* Task objective *
Transcribe the records below in full; pictures stay out of the copy.

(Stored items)
----------
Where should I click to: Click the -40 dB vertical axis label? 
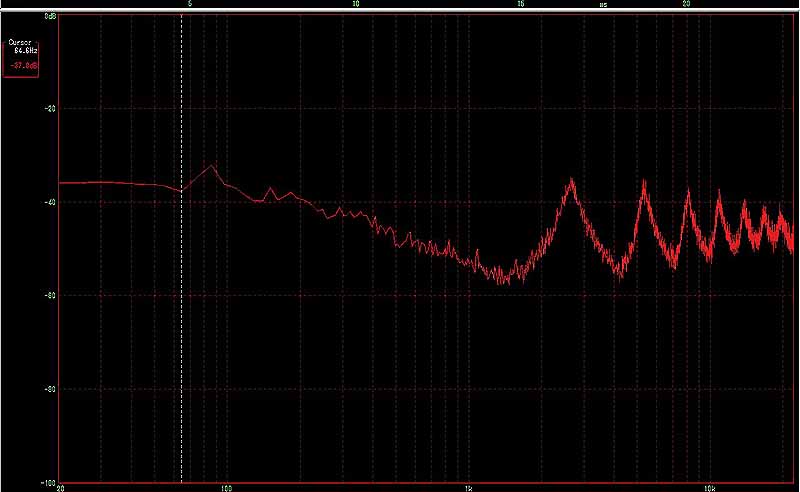point(50,202)
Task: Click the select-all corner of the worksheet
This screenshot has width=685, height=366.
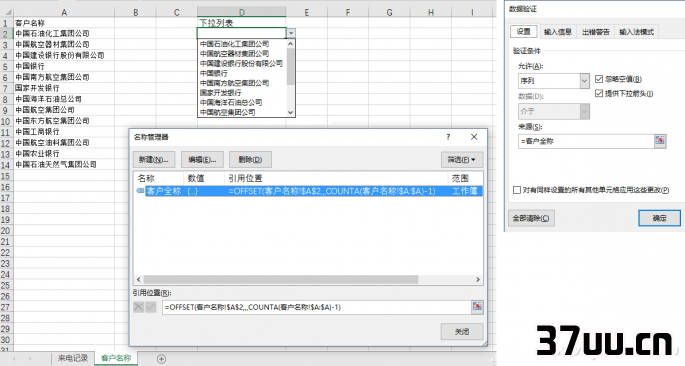Action: (7, 12)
----------
* Answer section *
Where should I click to: Click the -40 dB vertical axis label? 
point(50,202)
Task: Click the select-all corner of the worksheet
This screenshot has width=685, height=366.
Action: (7, 12)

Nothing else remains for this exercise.